In a Committee meeting, I asked for information on the regulatory oversight process of the housing rental market here. Many landlords in the city are breaking rules designed to protect vulnerable people, with no repercussions (For example using illegal screening services, or discriminating against a particular population). I asked the City about this and they told me enforcement is entirely a provincial matter, while our local MPP’s office insists that the enforcement of housing regulations is supposed to be a joint effort. The discrepancy of understanding between local offices is not great, especially with an issue, like housing, multiple years into a crisis.
As an aside, I think our rental market needs ‘mystery shoppers’ in their enforcement strategy to bust the landlords breaking the rules. Regulation should not solely rely on the emotional energy of vulnerable people reporting issues. In a separate effort, I suggested that the City’s “two pronged approach” to the housing crisis is not grasping, nor exacerbating, the full scope of their power, as they claimed it did. (FYI: The “two pronged approach” is the City funding more social housing AND incentivizing private developers to build more rental housing). I pointed to City legislation; reviewing regulations that have been proven oppressive to people struggling in poverty needs to be the third prong in their approach.
Allowing people in struggle more legal avenues to raise themselves up with is absolutely critical to alleviating the housing crisis. I thought this idea in particular was especially good for the City. City employees showed no interest, and gave no follow up. Why that idea fell on deaf ears is beyond me, it is both broad and specific enough to accomplish something.

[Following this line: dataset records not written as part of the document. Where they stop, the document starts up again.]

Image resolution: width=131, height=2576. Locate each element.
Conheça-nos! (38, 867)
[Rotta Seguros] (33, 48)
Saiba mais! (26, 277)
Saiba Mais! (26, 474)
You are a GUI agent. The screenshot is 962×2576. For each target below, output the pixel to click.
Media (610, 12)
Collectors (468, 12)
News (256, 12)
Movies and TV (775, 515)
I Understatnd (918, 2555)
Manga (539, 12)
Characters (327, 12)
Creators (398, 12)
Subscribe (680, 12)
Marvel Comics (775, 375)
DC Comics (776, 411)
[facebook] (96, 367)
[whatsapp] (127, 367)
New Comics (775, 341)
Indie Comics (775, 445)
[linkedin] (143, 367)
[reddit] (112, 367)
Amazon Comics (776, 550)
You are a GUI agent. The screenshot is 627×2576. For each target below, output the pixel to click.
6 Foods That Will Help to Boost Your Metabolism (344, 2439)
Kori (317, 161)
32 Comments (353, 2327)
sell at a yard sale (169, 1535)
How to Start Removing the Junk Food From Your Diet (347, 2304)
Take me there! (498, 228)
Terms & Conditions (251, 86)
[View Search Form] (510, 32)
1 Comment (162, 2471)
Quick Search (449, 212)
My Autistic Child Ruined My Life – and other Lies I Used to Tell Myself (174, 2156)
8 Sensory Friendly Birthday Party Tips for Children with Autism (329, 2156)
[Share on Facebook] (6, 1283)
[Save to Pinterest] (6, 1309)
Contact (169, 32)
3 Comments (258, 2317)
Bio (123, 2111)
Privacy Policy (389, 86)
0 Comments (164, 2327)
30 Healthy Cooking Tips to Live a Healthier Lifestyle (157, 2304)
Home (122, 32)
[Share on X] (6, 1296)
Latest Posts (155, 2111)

Committee members overwhelmingly showed a lot of interest in discussing tiny home inclusion in our community. It was suggested by the clerk at a meeting that we make the topic it’s own agenda item in a future meeting, as it kept coming up repeatedly in response to other issues. We all agreed, and then that never happened. I think it’s time to question what the Committee is doing for the citizens of our city. What role do you think it should have in our community? Should it be active, or passive? Should it simply review city work, or should it be a think-tank for innovation?
I’m not giving up on the housing crisis in our community, but with my own personal struggles with housing still very much ongoing, I need the energy I have to spend on this to actually do something.